Then there is another word of the Master's, equally illuminative, as to how we pass into the kingdom, when He spoke to the somewhat patronising Pharisee that came to talk to Him by night, and condescended to give the young Rabbi a certificate of approval from the Sanhedrim, We know that Thou art a Teacher come from God.' Christ's answer was, in effect, Knowing will not serve your turn. There is something more than that wanted: "Except a man be born of water, and of the Spirit, he cannot enter into the kingdom of God."So, another condition of entering the kingdom --that is, of coming for myself into the attitude of lowly, glad submission to God's will--is the reception into our natures of a new life-principle, so that we are not only, like the men whom Christ compared with John, born of women,' but by a higher birth are made partakers of a higher life, and born of the Spirit of God. These are the conditions--on our side the reception with humility, helplessness, dependent trust like those of children, on God's side the imparting, in answer to that dependence and trust, of a higher principle of life--these are the conditions on which we can pass out of the realm of darkness into the kingdom of the Son of His love.

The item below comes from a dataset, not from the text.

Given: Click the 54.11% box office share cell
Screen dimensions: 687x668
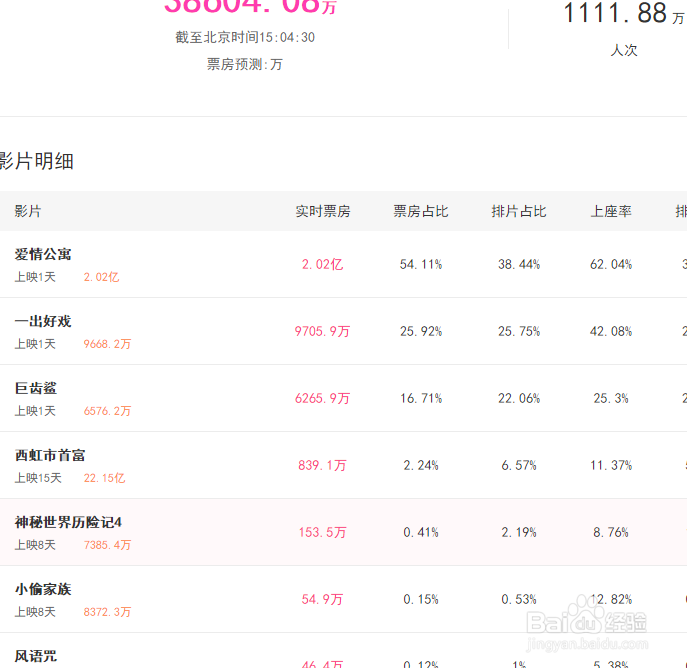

This being so, then we have next to consider the greatness that belongs to the least of those who thus have crossed the threshold, and have come to exercise joyous submission to the will of God. The highest dignity of human nature, the loftiest nobility of which it is capable, is to submit to God's will. Man's chief end is to glorify God.' There is nothing that leads life to such sovereign power as when we lay all our will at His feet, and say, Break, bend, mould, fashion it as Thou wilt.' We are in a higher position when we are in God's hand, His tools and the pawns on His board, than we are when we are seeking to govern our lives at our pleasure. Dignity comes from submission, and they who keep God's commandments are the aristocracy of the world.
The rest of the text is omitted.